--- Data to process Enclosed Below ---

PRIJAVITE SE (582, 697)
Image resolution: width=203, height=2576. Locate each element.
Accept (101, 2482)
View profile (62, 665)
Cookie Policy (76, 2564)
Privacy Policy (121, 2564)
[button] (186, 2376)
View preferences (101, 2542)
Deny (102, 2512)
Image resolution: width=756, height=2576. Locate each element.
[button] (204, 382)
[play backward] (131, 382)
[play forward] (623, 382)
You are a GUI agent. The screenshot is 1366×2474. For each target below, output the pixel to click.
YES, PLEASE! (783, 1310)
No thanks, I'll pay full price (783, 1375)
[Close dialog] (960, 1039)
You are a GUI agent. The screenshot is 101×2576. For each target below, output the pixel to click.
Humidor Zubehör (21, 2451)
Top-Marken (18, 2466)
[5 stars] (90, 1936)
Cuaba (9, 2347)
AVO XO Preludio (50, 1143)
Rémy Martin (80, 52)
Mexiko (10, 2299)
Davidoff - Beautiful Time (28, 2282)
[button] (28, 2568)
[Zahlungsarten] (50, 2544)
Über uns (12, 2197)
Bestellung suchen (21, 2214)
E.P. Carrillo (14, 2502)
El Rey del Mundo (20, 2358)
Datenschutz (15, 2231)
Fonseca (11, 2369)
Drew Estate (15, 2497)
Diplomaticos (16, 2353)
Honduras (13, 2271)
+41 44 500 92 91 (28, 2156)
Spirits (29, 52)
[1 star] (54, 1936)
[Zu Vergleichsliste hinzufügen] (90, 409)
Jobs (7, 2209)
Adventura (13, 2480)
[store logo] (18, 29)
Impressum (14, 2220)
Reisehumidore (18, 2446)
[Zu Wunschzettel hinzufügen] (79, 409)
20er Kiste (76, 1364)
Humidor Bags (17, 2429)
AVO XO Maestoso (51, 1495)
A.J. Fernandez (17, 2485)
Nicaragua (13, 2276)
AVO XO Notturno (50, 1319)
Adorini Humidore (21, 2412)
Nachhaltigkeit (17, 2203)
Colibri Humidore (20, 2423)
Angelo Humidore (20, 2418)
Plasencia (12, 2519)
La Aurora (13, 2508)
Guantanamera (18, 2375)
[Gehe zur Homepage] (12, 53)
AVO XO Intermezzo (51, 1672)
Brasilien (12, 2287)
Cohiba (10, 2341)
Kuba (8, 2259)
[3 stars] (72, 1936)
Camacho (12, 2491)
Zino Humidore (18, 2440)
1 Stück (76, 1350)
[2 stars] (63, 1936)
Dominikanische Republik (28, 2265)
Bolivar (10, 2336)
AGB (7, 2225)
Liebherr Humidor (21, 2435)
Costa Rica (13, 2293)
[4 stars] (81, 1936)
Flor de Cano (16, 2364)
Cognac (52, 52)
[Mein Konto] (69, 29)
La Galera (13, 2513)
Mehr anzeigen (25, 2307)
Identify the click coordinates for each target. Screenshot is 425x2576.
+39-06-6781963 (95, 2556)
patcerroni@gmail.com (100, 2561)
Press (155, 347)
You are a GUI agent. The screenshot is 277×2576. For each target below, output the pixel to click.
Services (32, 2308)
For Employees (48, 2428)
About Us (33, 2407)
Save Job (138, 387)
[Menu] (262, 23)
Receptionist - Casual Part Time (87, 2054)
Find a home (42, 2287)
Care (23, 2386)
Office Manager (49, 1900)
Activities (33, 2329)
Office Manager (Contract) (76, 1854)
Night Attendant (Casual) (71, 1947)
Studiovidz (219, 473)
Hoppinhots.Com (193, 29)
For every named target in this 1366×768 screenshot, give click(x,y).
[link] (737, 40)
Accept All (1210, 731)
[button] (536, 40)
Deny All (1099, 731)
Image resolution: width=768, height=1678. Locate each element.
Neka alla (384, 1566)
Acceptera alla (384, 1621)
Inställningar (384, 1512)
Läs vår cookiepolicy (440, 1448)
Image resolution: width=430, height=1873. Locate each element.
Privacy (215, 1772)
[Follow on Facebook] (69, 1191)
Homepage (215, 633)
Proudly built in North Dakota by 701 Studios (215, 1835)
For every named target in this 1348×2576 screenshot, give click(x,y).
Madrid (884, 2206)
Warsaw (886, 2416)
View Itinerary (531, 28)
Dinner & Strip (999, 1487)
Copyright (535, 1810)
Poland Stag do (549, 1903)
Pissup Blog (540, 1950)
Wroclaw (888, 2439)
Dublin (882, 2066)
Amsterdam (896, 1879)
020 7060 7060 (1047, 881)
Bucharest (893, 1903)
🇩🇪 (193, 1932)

--- End of Enclosed Data to process ---

▶ [How to complete this task]: Collect the complete line wherever the string "output" appears in the records.

▶ [The answer]:
You are a GUI agent. The screenshot is 1366×2474. For each target below, output the pixel to click.
You are a GUI agent. The screenshot is 101×2576. For each target below, output the pixel to click.
You are a GUI agent. The screenshot is 277×2576. For each target below, output the pixel to click.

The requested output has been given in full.